In this case, we don't manipulate the image, but give a common feel to images.
Does it sound reasonable ???
Before working at the code, let me have your impressions

Matteo

tidalx3’s picture

It sounds neat and quick which is what many people want:
3 steps, write, upload pic, submit
and everything, picture and blog all appear together.

On a related question, doesn't flexnode do that already, couldn't people just use that

matteo’s picture

Yes, flexinode is very powerful, but lets you create structured data.
You can create an image field, and display it, but what if you want more images to be shown in a post ??
In my opinion is perfect if you have to create a specific node type (for example: Artist, where you need to store its photo, description, discography, etc.)
I'm personal in love with it, but it still not totally integrated into Drupal core.
Of course if it fits your necessities, you can prefer it....

Matteo

Capnj’s picture

I must disagree with the notion of using flexinode just to get content on the site with an image. A fundamental need is for EVERY type of node to have the ability to include an image.

Whether you are writing a casual blog, an intense story, or a convoluted documentation item in the book module, you may have the need for an imbedded image.

- gil -

Ian Ward’s picture

In this method would it give the user the option to set the image size, or would it be the case that a default size is set by the administrator?

Setting the size in the css by just putting in a width does automatically adjust the height of the image...but w/ this method you have to set it in the CSS which does not give the user privilege to make a larger or smaller image than what you set, but it does keep uniformity by making all images the same width and does not distort the image. But, then if the image is 1meg and you only allow for 150px wide images (as set by css) it's a waste as the entire 1meg image will be loaded but shown only at 150px, and (on second thought) does this also cause some type of distortion, actually?

matteo’s picture

In my mind, I would give administrators the possibility to set the maximum width and height.
This approach (rather than modifying manually CSS style) would solve the distorsion problem, because width and height would be adjusted time by time, so you can maintain aspect ratio.
On the other hand, I agree with you: nothing can be done to avoid waste of space, because image would not be resized (and so reduced by size also).
To do it, upload module must be revised in order to resize the image, but this sounds more difficult.

I will try to work on a new inline.module version to try out the proposed change during these days and let you know when it is ready.

Matteo

matteo’s picture

Hi all,
as promised, I upgraded the module that now can resize displayed images (logically, not phisically).
There's now a settings page (/admin/settings/inline) were you can set maximum widt and heigt.
Images will be displayed with new width and height, calculated maintaining the same aspect ratio, but phisiically remain te same.

This is however useful in ordr to maintain a common look&feel of displayed images.

I also upgraded install.txt and changelog.txt in order to reflect the changes.
Hope it helps,

Matteo

chrisada’s picture

I am liking this a lot.

May I suggest linking to an external inline.css file instead of having users add them manually?
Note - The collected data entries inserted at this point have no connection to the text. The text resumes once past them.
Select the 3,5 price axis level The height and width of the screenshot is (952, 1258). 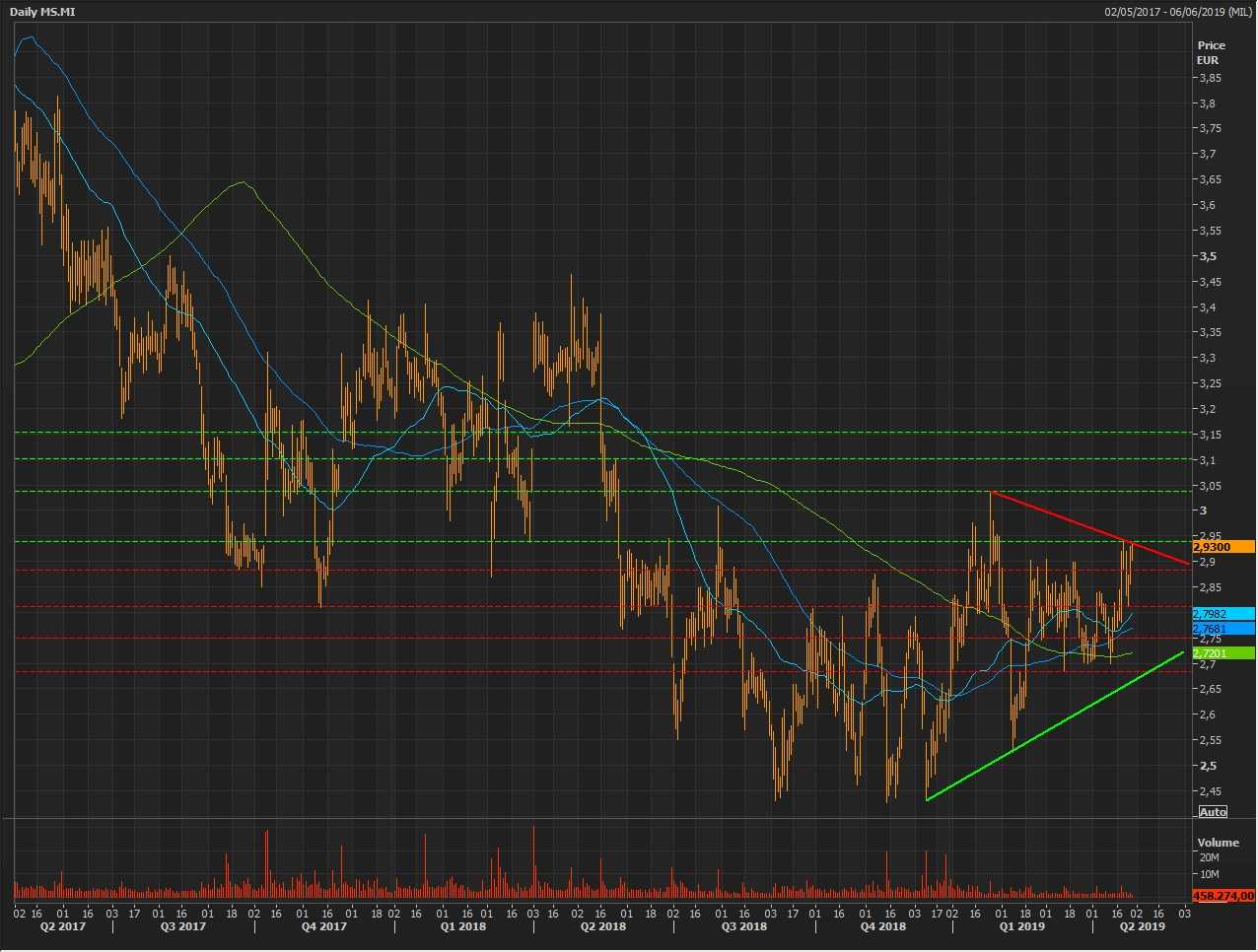pyautogui.click(x=1207, y=256)
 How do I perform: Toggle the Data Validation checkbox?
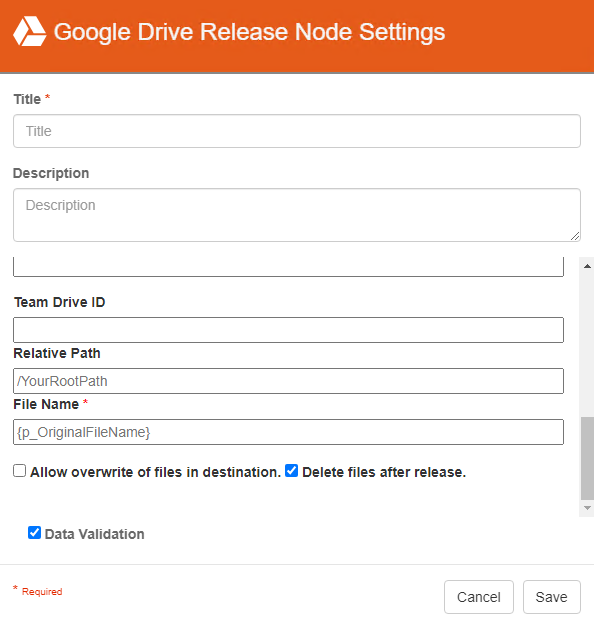tap(34, 533)
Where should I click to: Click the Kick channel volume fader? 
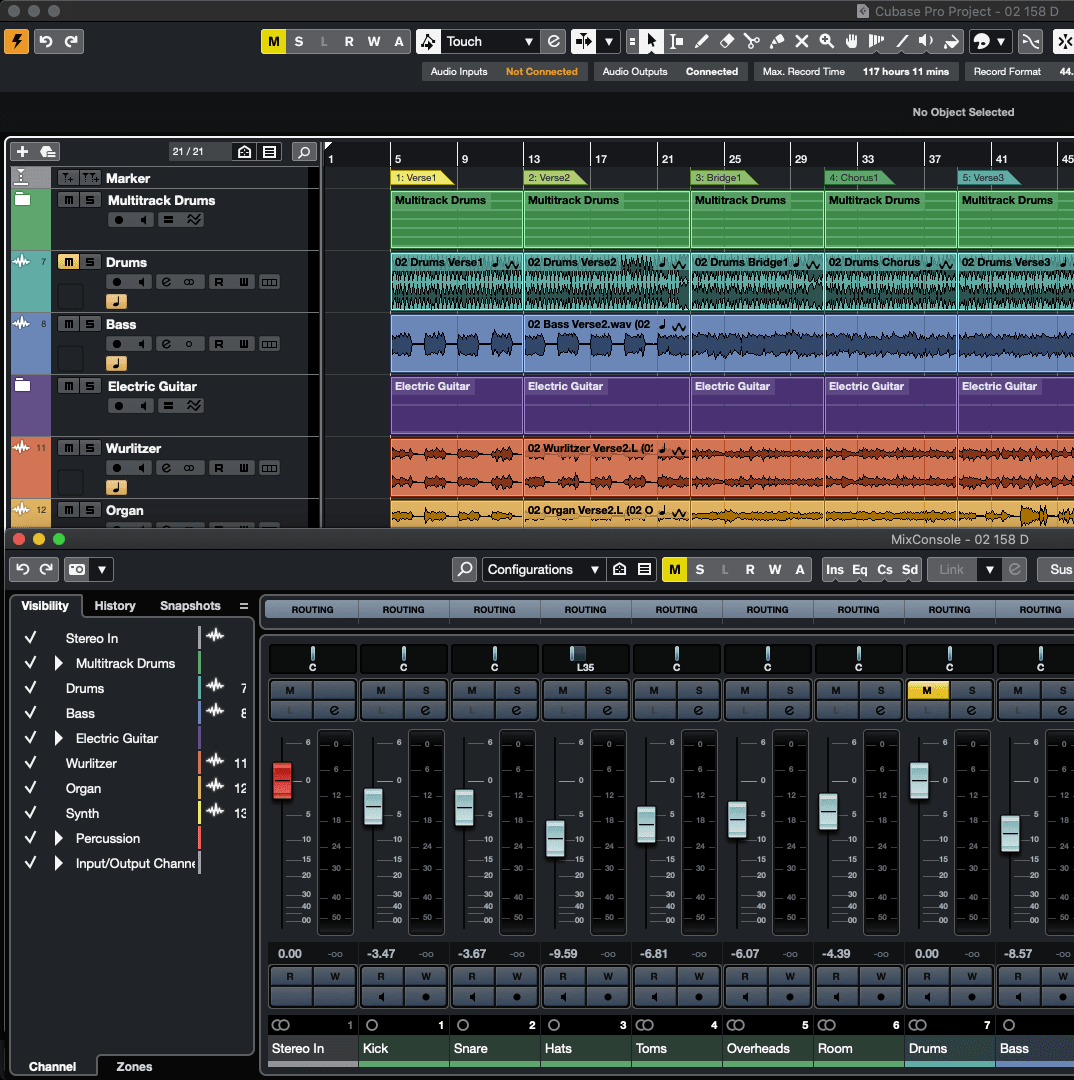(373, 806)
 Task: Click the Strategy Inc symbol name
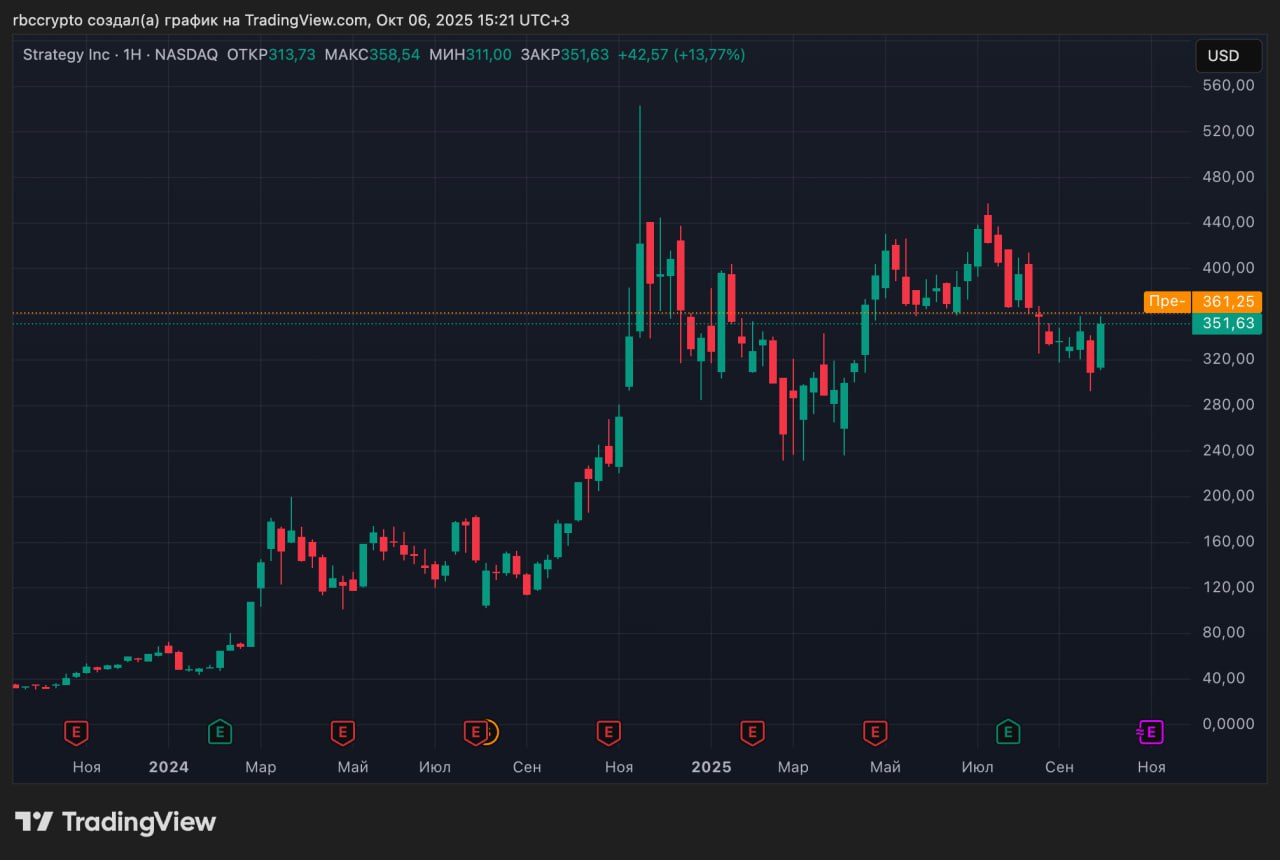[x=66, y=55]
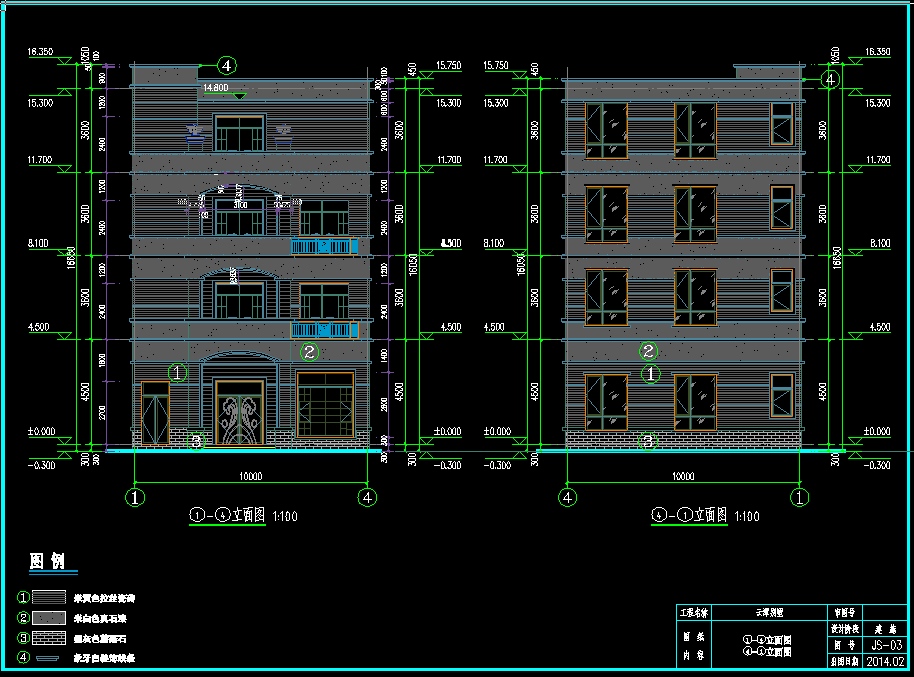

An example is on line 20 of codefilter.module. (somehow I can't include it here because it is a 'suspicious input data' :P )

This way it is modular, and when people switch theme the module still works as expected.

matteo’s picture

Thanks for the idea.... I'll put in the todo list after Christmas.
Please be sure to download the latest file from CVS since I corrected a serious bug

Matteo

rhfactor’s picture

Hi -- I am not a drupal developer, nor an installer or site developer. I just want to create a news story and have an image displayed within the entry. I have no idea if there is some image module installed.

One thing I don't understand: Isn't this supposed to be a great piece of software for blogging? If so, is this whole idea of an image inside of an entry considered an "advanced feature" requiring special knowhow? That doesn't make any sense to me.

Here is my image:

http://www.deanport.com/dem/dvd2.gif

Here is the site where I want to create a news item and have that image appear within the news story: http://www.DemSpeak.com

How do I do it?

Thank you,

rh+

chrisada’s picture

As far as I can tell, the site you mentioned does not provide any means to include image. Image inclusion is possible with Drupal, but it is also the site administrator's choice whether to allow the feature or not. In this case, looks like the answer is no.

Aldon Hynes@www.orient-lodge.com’s picture

The site that Richard was asking about is a fairly new site. I am administering it and have read through the thread. I have enabled the upload module, and then added and enabled the inline module.

The combination works very nicely.

Aldon

rhfactor’s picture

Hey thanks chris ! and thanks Aldon .

rh+

Alaska’s picture

Just placed a nice image into a blog entry using Drupal 4.5. The following code contains a CSS inline style for placement. This image is placed on the left (float: left) with margins as indicated.

The image must be placed in its own folder. In this case just create an "images" folder in the Drupal root directory and FTP that picture to that directory. In place of the relative link for the image you could use:

src="http://www.yoursite.com/drupal/images/fence_line.jpg"

This is the actual code that is placed along with the text in the blog by just using the text box. Make sure that "Full HTML" is checked.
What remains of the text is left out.